▶ _What is being asked_
Please quote the material exactly, every line of it.

--*--

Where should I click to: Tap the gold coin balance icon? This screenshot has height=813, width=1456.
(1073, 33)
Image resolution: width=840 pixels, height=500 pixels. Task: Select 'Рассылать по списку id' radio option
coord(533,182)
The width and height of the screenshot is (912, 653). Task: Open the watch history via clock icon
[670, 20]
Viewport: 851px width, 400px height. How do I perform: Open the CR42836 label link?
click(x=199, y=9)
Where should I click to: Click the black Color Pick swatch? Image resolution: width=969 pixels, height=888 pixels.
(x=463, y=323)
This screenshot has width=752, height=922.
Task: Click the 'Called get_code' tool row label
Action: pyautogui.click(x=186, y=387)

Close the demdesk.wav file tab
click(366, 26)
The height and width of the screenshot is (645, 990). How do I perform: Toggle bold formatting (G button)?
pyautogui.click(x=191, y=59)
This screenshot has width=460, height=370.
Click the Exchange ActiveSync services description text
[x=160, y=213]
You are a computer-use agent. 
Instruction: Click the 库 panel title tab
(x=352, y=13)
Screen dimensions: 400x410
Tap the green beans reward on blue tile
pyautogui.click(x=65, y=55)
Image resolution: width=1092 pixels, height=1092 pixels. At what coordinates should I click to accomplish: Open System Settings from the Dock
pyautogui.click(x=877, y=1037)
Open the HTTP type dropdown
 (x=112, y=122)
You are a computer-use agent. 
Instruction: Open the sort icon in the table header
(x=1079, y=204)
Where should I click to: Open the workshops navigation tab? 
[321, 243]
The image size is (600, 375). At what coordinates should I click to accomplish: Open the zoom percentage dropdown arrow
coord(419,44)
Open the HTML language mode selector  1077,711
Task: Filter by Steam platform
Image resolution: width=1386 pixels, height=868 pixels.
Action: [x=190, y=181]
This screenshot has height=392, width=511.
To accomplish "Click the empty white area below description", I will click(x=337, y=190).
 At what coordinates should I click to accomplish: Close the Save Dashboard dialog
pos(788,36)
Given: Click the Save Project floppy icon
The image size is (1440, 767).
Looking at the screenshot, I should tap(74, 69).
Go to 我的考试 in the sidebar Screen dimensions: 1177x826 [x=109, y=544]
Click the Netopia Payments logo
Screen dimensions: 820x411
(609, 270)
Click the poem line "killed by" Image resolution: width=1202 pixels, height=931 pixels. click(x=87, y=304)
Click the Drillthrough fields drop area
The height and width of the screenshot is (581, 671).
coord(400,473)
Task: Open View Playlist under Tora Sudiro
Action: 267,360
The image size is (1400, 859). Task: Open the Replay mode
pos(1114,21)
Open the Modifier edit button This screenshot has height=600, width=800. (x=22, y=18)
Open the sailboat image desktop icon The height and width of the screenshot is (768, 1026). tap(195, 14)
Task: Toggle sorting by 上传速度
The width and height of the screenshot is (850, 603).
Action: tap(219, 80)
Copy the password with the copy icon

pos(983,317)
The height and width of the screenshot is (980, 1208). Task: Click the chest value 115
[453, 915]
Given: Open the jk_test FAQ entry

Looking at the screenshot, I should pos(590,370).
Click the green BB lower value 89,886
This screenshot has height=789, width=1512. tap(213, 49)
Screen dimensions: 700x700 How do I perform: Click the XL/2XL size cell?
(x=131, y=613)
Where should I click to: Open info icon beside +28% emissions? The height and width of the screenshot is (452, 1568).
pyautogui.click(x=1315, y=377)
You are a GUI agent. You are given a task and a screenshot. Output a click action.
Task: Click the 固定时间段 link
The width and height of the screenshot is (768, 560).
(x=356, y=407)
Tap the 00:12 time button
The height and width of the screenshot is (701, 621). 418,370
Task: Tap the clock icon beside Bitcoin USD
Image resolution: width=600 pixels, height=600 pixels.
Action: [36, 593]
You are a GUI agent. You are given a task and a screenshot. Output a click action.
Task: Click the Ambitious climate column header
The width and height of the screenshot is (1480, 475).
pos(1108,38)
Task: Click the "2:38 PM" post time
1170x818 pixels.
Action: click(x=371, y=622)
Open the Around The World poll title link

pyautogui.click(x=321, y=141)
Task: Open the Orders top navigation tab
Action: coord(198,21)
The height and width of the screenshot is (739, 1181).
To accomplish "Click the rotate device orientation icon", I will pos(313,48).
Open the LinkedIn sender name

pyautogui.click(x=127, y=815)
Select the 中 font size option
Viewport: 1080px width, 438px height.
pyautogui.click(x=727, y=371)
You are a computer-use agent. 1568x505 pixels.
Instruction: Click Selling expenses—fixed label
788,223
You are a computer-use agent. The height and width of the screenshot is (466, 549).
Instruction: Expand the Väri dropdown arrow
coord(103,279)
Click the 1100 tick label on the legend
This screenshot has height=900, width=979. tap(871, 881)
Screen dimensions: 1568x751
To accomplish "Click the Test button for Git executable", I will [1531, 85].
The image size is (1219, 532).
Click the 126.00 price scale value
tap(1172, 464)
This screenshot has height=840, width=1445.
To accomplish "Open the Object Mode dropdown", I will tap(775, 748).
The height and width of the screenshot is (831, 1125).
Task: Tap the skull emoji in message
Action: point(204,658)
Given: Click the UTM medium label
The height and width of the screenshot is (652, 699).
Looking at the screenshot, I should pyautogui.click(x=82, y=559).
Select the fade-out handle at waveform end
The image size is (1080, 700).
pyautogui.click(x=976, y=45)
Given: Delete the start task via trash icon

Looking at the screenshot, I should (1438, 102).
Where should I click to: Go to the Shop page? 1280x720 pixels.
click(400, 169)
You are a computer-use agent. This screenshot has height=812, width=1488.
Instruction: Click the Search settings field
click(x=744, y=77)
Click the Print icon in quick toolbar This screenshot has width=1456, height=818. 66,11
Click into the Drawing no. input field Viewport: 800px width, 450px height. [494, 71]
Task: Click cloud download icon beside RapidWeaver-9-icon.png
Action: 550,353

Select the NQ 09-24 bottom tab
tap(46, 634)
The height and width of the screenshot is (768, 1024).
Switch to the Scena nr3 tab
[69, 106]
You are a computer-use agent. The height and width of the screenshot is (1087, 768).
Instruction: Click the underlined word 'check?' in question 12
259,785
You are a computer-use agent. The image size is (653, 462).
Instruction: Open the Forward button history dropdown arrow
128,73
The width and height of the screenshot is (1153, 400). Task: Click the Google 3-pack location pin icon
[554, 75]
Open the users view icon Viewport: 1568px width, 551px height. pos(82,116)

--*--

▶ _Output for this task_
Where should I click to: Tap the gold coin balance icon? This screenshot has height=813, width=1456.
(1073, 33)
Image resolution: width=840 pixels, height=500 pixels. Task: Select 'Рассылать по списку id' radio option
coord(533,182)
The width and height of the screenshot is (912, 653). Task: Open the watch history via clock icon
[670, 20]
Viewport: 851px width, 400px height. How do I perform: Open the CR42836 label link?
click(x=199, y=9)
Where should I click to: Click the black Color Pick swatch? Image resolution: width=969 pixels, height=888 pixels.
(x=463, y=323)
This screenshot has width=752, height=922.
Task: Click the 'Called get_code' tool row label
Action: pyautogui.click(x=186, y=387)

Close the demdesk.wav file tab
click(366, 26)
The height and width of the screenshot is (645, 990). How do I perform: Toggle bold formatting (G button)?
pyautogui.click(x=191, y=59)
This screenshot has width=460, height=370.
Click the Exchange ActiveSync services description text
[x=160, y=213]
You are a computer-use agent. 
Instruction: Click the 库 panel title tab
(x=352, y=13)
Screen dimensions: 400x410
Tap the green beans reward on blue tile
pyautogui.click(x=65, y=55)
Image resolution: width=1092 pixels, height=1092 pixels. At what coordinates should I click to accomplish: Open System Settings from the Dock
pyautogui.click(x=877, y=1037)
Open the HTTP type dropdown
 (x=112, y=122)
You are a computer-use agent. 
Instruction: Open the sort icon in the table header
(x=1079, y=204)
Where should I click to: Open the workshops navigation tab? 
[321, 243]
The image size is (600, 375). At what coordinates should I click to accomplish: Open the zoom percentage dropdown arrow
coord(419,44)
Open the HTML language mode selector  1077,711
Task: Filter by Steam platform
Image resolution: width=1386 pixels, height=868 pixels.
Action: [x=190, y=181]
This screenshot has height=392, width=511.
To accomplish "Click the empty white area below description", I will click(x=337, y=190).
 At what coordinates should I click to accomplish: Close the Save Dashboard dialog
pos(788,36)
Given: Click the Save Project floppy icon
The image size is (1440, 767).
Looking at the screenshot, I should tap(74, 69).
Go to 我的考试 in the sidebar Screen dimensions: 1177x826 [x=109, y=544]
Click the Netopia Payments logo
Screen dimensions: 820x411
(609, 270)
Click the poem line "killed by" Image resolution: width=1202 pixels, height=931 pixels. click(x=87, y=304)
Click the Drillthrough fields drop area
The height and width of the screenshot is (581, 671).
coord(400,473)
Task: Open View Playlist under Tora Sudiro
Action: 267,360
The image size is (1400, 859). Task: Open the Replay mode
pos(1114,21)
Open the Modifier edit button This screenshot has height=600, width=800. (x=22, y=18)
Open the sailboat image desktop icon The height and width of the screenshot is (768, 1026). tap(195, 14)
Task: Toggle sorting by 上传速度
The width and height of the screenshot is (850, 603).
Action: tap(219, 80)
Copy the password with the copy icon

pos(983,317)
The height and width of the screenshot is (980, 1208). Task: Click the chest value 115
[453, 915]
Given: Open the jk_test FAQ entry

Looking at the screenshot, I should pos(590,370).
Click the green BB lower value 89,886
This screenshot has height=789, width=1512. tap(213, 49)
Screen dimensions: 700x700 How do I perform: Click the XL/2XL size cell?
(x=131, y=613)
Where should I click to: Open info icon beside +28% emissions? The height and width of the screenshot is (452, 1568).
pyautogui.click(x=1315, y=377)
You are a GUI agent. You are given a task and a screenshot. Output a click action.
Task: Click the 固定时间段 link
The width and height of the screenshot is (768, 560).
(x=356, y=407)
Tap the 00:12 time button
The height and width of the screenshot is (701, 621). 418,370
Task: Tap the clock icon beside Bitcoin USD
Image resolution: width=600 pixels, height=600 pixels.
Action: [36, 593]
You are a GUI agent. You are given a task and a screenshot. Output a click action.
Task: Click the Ambitious climate column header
The width and height of the screenshot is (1480, 475).
pos(1108,38)
Task: Click the "2:38 PM" post time
1170x818 pixels.
Action: click(x=371, y=622)
Open the Around The World poll title link

pyautogui.click(x=321, y=141)
Task: Open the Orders top navigation tab
Action: coord(198,21)
The height and width of the screenshot is (739, 1181).
To accomplish "Click the rotate device orientation icon", I will pos(313,48).
Open the LinkedIn sender name

pyautogui.click(x=127, y=815)
Select the 中 font size option
Viewport: 1080px width, 438px height.
pyautogui.click(x=727, y=371)
You are a computer-use agent. 1568x505 pixels.
Instruction: Click Selling expenses—fixed label
788,223
You are a computer-use agent. The height and width of the screenshot is (466, 549).
Instruction: Expand the Väri dropdown arrow
coord(103,279)
Click the 1100 tick label on the legend
This screenshot has height=900, width=979. tap(871, 881)
Screen dimensions: 1568x751
To accomplish "Click the Test button for Git executable", I will [1531, 85].
The image size is (1219, 532).
Click the 126.00 price scale value
tap(1172, 464)
This screenshot has height=840, width=1445.
To accomplish "Open the Object Mode dropdown", I will tap(775, 748).
The height and width of the screenshot is (831, 1125).
Task: Tap the skull emoji in message
Action: point(204,658)
Given: Click the UTM medium label
The height and width of the screenshot is (652, 699).
Looking at the screenshot, I should pyautogui.click(x=82, y=559).
Select the fade-out handle at waveform end
The image size is (1080, 700).
pyautogui.click(x=976, y=45)
Given: Delete the start task via trash icon

Looking at the screenshot, I should (1438, 102).
Where should I click to: Go to the Shop page? 1280x720 pixels.
click(400, 169)
You are a computer-use agent. This screenshot has height=812, width=1488.
Instruction: Click the Search settings field
click(x=744, y=77)
Click the Print icon in quick toolbar This screenshot has width=1456, height=818. 66,11
Click into the Drawing no. input field Viewport: 800px width, 450px height. [494, 71]
Task: Click cloud download icon beside RapidWeaver-9-icon.png
Action: 550,353

Select the NQ 09-24 bottom tab
tap(46, 634)
The height and width of the screenshot is (768, 1024).
Switch to the Scena nr3 tab
[69, 106]
You are a computer-use agent. The height and width of the screenshot is (1087, 768).
Instruction: Click the underlined word 'check?' in question 12
259,785
You are a computer-use agent. The image size is (653, 462).
Instruction: Open the Forward button history dropdown arrow
128,73
The width and height of the screenshot is (1153, 400). Task: Click the Google 3-pack location pin icon
[554, 75]
Open the users view icon Viewport: 1568px width, 551px height. pos(82,116)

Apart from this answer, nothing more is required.